Forest of ShadowsForest of Shadows by Hunter Shea
My rating: 4 of 5 stars

Five years after his wife dies unexpectedly, John Backman takes his daughter, sister-in-law, and her son to Alaska to investigate a haunting. But the worst enemy of all may be the xenophobia of the townsfolk of Shida. No, I lied. It's the dark forces that threaten to consume whomever lives in the house...

In Forest of Shadows, Hunter Shea takes an unconventional, unsuspecting family to Alaska and exposes them to some staples of horror fiction, namely ghosts and a haunted house.

I've said before that one of Hunter Shea's strengths is his knack for creating likable characters. This is very true in Forest of Shadows since I loved John Backman and his family. His daughter Jessica was a believable kid who just wanted to be close to her father. Sister-in-law Eve let her own marriage fall apart to take care of her dead sister's family. Liam's a toddler and kind of a non-factor. Anyway, what I'm trying to say is that I quickly got attached to John and his family. Unlike a lot of horror or thriller novels with their forced hookups, I really wanted John and Eve to get together. Why you gotta be such a tease, Hunter Shea?

While I've never been to Alaska, Hunter Shea painted a vivid picture of the life of an outsider in a small town, both from the points of view of the Backman family and the local characters, like Judas and Muraco.

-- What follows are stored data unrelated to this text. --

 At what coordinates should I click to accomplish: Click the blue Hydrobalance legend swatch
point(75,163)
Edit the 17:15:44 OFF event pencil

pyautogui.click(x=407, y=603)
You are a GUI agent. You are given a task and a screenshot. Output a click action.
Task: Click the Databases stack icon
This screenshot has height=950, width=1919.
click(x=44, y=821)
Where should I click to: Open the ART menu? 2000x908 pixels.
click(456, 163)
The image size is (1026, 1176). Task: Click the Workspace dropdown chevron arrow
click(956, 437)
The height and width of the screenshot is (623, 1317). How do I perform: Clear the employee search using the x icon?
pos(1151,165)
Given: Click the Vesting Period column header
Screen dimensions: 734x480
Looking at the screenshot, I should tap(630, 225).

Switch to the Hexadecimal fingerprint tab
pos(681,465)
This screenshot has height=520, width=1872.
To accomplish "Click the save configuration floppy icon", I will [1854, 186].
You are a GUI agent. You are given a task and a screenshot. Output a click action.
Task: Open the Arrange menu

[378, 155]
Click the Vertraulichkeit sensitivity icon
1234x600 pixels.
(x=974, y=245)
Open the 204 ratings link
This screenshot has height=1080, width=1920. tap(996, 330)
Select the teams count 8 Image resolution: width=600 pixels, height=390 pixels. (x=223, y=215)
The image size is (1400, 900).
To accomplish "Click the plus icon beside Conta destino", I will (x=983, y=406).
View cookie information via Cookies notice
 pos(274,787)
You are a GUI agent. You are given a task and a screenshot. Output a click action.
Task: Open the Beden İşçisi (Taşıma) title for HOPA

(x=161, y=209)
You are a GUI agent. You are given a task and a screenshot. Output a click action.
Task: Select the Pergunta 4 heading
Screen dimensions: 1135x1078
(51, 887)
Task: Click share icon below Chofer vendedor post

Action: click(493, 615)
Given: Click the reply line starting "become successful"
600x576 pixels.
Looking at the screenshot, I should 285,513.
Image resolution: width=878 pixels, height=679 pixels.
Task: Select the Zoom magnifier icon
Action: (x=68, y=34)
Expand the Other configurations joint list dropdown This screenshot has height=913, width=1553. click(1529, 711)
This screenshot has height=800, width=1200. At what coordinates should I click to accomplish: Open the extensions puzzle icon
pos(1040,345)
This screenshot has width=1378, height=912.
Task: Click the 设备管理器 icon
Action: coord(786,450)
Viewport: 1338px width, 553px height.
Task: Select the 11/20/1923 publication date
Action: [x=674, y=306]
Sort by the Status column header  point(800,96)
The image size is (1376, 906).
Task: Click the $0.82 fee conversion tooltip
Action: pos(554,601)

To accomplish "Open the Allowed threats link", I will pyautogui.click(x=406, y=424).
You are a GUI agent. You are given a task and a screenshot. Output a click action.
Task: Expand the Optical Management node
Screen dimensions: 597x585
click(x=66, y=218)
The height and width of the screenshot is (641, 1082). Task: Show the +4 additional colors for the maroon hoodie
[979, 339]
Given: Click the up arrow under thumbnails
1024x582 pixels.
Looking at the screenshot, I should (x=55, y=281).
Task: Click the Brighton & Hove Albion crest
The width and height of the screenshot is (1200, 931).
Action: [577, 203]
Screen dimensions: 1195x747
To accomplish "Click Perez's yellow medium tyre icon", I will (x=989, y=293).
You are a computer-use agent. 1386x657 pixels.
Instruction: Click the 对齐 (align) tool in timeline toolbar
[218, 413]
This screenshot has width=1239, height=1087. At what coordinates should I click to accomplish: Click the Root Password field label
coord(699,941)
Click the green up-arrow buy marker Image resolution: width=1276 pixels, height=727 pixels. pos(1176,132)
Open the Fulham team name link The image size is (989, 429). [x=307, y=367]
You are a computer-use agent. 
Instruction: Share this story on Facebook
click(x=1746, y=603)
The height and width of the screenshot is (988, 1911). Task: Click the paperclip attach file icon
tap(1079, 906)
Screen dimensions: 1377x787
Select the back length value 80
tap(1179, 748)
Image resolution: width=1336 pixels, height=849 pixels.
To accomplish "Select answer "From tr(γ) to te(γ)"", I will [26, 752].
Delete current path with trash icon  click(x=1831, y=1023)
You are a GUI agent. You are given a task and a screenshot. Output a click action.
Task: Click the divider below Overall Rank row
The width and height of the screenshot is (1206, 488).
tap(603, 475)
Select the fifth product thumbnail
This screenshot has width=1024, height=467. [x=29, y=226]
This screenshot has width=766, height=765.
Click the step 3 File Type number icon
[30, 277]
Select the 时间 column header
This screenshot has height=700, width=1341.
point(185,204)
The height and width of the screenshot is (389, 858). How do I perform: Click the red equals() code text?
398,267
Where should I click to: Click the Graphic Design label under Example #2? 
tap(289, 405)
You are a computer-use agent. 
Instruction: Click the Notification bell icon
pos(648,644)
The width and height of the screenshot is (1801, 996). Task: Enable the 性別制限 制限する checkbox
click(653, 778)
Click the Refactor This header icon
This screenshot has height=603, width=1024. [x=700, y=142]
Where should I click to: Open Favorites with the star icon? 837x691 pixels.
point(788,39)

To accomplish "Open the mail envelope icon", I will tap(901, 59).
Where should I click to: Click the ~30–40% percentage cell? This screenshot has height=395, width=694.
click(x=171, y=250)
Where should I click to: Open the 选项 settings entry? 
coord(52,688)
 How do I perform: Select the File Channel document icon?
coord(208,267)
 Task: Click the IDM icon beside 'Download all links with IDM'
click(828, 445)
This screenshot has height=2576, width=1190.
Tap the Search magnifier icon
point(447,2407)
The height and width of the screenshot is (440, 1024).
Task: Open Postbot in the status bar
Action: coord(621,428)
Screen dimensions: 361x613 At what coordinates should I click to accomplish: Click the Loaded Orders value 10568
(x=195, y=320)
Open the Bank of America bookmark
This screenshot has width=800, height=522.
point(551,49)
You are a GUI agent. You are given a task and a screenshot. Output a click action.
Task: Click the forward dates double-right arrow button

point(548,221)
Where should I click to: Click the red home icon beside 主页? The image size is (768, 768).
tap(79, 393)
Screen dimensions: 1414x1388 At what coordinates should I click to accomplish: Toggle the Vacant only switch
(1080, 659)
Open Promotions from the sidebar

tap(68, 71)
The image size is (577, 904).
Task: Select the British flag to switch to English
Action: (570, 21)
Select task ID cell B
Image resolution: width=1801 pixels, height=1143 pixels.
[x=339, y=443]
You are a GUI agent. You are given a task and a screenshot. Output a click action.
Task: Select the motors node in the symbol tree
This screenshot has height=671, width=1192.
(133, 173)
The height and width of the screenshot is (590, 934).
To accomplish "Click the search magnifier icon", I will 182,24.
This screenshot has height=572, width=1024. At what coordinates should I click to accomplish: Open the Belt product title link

The haunting was a many layered thing, not just ghosts wanting people out of their house. It had some creepy moments but shit really got real near the end. I did not see the ending coming and it was one of those punches in the gut that knocks the wind out of you and folds you in half.

Forest of Shadows is a creepy good time. Hunter Shea does it again. Four out of five stars.